Ich kann wirklich nicht sagen, dass es mir gefällt Salò anzuschauen, aber trotzdem ist er für mich ein guter und einfach wichtiger Film. Man sollte aber vielleicht wirklich wissen, wie oder warum Pasolini den Film gedreht hat. Salò ist nicht einfach eine Verfilmung von de Sade. Der Film ist mehr als alles andere Pasolinis Sicht und Kritik des faschistischen Italiens und Mussolini. Nicht umsonst heisst der Film im Original "Saló o le 120 giornate di Sodoma". Saló ist die kleine Republik in die sich Mussolini damals zurückgezogen hatte. Aus welchem Grund auch immer hat man in Deutschland das Wort Saló aus dem Titel genommen und jeder regt sich nur über die Perversion der gezeigten Bilder anstatt über die Perversion der faschistischen Gewaltherrschaft auf.

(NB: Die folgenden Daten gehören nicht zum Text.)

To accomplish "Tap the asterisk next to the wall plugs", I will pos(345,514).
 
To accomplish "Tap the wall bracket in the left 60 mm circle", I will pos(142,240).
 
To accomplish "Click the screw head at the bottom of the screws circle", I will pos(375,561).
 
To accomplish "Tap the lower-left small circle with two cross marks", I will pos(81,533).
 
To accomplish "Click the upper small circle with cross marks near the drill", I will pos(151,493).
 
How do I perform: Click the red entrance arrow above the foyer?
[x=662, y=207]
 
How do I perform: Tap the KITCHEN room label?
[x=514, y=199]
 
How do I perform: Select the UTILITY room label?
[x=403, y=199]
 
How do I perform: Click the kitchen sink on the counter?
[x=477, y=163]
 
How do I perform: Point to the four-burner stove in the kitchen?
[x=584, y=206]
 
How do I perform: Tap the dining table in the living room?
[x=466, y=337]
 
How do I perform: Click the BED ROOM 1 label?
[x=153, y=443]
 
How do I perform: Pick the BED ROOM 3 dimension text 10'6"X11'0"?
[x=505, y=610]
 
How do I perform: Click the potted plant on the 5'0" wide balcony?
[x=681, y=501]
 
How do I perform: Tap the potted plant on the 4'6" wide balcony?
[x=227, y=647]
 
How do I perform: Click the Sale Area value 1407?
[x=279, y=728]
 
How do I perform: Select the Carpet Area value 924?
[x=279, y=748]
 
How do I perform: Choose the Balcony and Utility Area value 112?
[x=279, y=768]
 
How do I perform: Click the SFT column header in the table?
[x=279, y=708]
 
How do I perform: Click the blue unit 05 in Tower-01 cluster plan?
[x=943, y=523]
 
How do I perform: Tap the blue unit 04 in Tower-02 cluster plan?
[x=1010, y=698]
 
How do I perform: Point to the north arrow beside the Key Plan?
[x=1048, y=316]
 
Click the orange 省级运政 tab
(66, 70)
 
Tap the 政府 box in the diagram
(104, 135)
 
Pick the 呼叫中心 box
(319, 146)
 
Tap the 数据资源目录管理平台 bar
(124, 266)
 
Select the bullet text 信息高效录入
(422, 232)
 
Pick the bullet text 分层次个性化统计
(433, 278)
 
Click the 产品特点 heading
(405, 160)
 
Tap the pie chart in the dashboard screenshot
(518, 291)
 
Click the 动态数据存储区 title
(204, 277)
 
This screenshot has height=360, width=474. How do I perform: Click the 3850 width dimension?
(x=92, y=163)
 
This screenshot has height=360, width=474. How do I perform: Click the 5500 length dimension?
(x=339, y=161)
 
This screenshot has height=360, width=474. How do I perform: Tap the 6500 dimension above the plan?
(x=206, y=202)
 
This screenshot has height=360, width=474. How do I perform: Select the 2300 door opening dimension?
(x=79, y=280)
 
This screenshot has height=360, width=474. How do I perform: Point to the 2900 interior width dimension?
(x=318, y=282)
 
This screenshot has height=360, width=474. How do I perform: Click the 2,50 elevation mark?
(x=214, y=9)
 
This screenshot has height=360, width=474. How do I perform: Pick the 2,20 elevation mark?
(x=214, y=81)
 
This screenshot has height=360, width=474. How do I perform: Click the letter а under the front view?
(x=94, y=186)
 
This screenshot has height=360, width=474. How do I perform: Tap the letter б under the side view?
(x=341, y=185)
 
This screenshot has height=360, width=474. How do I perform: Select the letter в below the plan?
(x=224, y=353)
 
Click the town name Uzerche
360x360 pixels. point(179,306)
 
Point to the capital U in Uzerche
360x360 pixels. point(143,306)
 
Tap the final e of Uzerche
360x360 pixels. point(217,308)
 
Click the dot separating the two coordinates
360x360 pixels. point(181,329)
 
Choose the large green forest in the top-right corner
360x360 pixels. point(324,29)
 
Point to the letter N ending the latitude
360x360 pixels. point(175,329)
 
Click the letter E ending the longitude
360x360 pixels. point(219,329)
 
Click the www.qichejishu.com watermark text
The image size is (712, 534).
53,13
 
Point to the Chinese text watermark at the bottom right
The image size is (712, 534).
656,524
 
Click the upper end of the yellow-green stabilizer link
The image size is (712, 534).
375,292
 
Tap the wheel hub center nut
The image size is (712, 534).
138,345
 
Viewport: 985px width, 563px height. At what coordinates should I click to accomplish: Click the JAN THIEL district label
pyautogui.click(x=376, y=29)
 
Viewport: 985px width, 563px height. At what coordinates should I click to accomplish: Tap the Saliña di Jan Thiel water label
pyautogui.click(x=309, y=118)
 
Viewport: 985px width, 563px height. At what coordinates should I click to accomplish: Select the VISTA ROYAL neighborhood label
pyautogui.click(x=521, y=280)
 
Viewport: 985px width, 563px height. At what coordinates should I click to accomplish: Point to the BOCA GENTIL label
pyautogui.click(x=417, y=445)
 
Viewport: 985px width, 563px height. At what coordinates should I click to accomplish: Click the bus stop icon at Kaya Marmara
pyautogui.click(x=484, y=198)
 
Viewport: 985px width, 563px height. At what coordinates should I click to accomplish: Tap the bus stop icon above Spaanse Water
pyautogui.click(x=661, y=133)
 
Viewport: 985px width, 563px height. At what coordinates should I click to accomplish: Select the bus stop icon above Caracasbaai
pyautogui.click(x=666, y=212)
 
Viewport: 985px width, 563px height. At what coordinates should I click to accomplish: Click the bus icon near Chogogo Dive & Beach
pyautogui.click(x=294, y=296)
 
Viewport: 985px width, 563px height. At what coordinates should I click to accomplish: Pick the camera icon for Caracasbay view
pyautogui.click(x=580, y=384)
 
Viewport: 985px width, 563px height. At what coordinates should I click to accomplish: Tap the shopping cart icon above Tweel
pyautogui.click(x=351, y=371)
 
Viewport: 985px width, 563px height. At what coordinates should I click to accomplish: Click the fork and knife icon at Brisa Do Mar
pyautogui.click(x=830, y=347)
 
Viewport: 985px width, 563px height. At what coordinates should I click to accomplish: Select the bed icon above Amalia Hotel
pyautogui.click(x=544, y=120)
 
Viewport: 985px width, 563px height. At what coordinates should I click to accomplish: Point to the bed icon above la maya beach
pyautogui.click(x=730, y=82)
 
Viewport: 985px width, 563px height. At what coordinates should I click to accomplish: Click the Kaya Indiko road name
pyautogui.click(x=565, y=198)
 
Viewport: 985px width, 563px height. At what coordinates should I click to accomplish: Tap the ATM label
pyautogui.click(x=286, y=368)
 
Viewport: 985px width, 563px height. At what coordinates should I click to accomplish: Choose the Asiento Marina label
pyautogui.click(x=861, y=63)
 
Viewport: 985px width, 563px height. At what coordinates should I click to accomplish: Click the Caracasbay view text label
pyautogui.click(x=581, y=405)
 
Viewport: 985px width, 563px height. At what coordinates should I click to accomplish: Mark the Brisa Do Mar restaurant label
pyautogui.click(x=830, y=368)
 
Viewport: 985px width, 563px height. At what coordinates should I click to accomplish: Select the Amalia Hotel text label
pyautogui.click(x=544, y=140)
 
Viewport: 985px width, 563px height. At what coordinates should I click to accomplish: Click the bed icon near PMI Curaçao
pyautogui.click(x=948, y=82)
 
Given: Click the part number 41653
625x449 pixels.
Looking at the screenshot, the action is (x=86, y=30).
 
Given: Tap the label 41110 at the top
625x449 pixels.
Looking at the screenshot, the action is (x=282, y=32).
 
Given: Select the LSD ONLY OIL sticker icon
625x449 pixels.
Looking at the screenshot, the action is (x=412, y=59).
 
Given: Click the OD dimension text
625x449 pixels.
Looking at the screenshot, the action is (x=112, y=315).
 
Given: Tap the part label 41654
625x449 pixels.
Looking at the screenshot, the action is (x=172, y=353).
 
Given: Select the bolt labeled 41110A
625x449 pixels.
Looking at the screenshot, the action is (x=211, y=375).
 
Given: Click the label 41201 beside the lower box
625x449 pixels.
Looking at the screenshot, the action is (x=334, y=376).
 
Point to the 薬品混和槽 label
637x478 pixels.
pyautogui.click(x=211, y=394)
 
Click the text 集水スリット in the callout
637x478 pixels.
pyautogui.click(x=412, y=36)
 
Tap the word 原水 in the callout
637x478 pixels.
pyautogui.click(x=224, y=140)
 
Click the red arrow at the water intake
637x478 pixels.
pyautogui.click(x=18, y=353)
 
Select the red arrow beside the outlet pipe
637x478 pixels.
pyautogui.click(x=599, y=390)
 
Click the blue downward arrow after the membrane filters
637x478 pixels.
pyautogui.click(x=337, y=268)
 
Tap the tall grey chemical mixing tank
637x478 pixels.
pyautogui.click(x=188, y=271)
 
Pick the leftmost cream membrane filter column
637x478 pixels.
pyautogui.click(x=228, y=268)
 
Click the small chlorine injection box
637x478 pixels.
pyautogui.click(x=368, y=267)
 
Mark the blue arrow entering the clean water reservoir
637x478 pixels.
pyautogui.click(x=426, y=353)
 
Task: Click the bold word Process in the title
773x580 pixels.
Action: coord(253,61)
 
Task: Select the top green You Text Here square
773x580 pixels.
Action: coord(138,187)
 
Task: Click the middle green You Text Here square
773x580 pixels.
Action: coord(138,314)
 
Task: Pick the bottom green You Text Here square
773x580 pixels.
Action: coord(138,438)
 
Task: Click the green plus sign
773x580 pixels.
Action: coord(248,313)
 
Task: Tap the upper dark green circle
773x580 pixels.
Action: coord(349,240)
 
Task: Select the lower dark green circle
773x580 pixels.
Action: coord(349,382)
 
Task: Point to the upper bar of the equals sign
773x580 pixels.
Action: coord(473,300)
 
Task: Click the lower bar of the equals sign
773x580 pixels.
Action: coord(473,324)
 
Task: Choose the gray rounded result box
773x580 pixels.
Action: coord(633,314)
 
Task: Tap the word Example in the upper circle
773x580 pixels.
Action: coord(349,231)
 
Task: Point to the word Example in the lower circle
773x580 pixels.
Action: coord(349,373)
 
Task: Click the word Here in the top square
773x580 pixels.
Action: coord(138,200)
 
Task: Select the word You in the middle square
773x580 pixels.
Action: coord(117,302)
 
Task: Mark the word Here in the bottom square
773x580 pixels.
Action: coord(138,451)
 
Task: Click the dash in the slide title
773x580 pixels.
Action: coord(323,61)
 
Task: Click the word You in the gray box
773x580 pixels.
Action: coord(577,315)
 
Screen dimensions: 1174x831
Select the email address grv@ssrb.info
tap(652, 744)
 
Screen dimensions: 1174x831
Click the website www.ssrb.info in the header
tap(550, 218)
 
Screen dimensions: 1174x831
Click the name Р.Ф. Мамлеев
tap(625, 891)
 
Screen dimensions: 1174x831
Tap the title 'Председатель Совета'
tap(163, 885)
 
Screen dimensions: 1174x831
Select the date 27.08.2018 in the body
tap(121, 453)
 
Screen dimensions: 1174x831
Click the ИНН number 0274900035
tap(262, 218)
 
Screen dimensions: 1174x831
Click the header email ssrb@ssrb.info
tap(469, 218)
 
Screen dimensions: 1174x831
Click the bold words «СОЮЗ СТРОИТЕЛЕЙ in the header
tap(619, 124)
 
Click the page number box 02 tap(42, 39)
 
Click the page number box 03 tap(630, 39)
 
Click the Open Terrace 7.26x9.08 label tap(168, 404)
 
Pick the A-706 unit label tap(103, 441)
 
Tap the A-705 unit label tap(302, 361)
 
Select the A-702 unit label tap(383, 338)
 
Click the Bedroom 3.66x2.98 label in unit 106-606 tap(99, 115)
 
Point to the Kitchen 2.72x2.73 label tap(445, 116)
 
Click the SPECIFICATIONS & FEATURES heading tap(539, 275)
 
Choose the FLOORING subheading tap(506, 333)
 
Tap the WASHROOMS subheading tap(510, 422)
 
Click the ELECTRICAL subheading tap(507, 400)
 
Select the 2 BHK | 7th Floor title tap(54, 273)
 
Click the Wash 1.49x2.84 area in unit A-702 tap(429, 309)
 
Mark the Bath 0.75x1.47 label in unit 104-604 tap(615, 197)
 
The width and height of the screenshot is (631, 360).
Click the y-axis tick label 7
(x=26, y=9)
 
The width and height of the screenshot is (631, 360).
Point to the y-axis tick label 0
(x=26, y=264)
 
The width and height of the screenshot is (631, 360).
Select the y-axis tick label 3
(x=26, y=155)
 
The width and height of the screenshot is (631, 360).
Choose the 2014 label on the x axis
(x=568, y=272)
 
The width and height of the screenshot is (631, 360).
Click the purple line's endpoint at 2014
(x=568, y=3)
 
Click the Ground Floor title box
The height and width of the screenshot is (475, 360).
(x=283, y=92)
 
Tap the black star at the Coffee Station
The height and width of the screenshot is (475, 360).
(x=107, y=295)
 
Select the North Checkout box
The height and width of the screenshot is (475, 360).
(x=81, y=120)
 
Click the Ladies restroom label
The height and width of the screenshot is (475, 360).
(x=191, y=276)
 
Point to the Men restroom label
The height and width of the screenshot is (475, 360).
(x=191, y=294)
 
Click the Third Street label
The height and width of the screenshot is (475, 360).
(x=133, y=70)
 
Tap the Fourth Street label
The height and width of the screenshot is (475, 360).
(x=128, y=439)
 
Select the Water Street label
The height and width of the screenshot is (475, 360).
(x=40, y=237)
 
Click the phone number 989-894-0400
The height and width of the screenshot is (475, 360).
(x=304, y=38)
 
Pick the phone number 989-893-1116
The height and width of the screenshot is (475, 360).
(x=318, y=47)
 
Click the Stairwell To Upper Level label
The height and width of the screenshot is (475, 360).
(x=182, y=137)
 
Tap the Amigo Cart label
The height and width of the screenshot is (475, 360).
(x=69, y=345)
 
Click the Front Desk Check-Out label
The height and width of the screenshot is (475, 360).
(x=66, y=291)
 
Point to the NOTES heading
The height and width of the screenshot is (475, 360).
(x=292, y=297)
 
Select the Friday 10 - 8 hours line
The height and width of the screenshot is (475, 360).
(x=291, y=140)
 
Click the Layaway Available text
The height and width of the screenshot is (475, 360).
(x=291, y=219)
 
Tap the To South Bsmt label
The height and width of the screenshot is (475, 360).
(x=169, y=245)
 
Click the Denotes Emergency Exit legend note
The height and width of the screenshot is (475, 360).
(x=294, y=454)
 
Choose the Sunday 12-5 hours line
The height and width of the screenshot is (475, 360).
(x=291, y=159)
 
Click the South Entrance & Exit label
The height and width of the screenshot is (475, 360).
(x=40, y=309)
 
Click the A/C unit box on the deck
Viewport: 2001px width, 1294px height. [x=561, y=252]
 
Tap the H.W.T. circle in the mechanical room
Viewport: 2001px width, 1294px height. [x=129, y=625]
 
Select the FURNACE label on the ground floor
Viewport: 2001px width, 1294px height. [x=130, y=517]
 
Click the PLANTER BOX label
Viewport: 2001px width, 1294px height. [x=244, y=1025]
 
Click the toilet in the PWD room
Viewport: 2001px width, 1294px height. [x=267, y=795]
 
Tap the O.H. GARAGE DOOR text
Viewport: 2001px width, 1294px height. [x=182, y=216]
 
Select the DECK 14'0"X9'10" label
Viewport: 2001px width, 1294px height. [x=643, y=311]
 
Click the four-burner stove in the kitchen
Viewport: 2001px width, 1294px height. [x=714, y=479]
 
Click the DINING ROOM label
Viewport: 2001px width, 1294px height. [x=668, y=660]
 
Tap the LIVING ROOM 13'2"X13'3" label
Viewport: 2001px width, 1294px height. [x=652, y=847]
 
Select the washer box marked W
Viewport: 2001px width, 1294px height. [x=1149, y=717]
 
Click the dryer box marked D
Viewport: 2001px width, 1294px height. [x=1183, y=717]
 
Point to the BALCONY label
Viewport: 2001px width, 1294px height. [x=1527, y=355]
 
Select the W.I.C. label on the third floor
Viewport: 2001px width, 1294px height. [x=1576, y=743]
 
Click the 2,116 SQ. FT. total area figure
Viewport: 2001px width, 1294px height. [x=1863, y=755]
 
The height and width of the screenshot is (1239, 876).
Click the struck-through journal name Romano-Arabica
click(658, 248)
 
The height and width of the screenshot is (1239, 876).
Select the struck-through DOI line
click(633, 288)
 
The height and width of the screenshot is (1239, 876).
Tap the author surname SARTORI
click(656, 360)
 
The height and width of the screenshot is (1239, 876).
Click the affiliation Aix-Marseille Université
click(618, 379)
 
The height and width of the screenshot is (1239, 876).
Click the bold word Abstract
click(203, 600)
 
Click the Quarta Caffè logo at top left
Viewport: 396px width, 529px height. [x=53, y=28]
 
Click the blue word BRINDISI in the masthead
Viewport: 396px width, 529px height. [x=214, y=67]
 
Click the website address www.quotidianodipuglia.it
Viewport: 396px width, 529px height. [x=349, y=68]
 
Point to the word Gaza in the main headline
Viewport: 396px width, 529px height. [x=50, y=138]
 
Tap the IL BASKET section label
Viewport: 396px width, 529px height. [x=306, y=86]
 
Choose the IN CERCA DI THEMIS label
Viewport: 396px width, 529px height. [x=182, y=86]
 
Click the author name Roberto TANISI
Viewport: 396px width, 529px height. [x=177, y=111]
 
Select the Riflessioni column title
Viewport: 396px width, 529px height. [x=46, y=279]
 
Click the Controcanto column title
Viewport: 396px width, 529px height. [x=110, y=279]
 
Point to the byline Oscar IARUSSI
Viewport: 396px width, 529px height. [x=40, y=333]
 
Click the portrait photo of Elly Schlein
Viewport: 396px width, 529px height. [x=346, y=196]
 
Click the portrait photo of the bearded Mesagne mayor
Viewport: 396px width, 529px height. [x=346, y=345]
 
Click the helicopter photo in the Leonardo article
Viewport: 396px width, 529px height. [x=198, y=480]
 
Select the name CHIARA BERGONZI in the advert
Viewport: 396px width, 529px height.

Abgesehen davon darf man neben all dem Abartigen und Perversen nicht übersehen, mit welcher Sorgfalt und Technik Pasolini in seinen Bildern arbeitet und wie "schön" und ästhetisch er die Bilder teilweise arrangiert. Das macht den Film in seiner Wirkung für mich noch abartiger, weil er eben mit einer völlig anderen Herangehensweise als irgendein Splattermovie oder Schundfilm arbeitet.

Für mich (ohne Frage ein abartiger aber) wichtiger Film!!!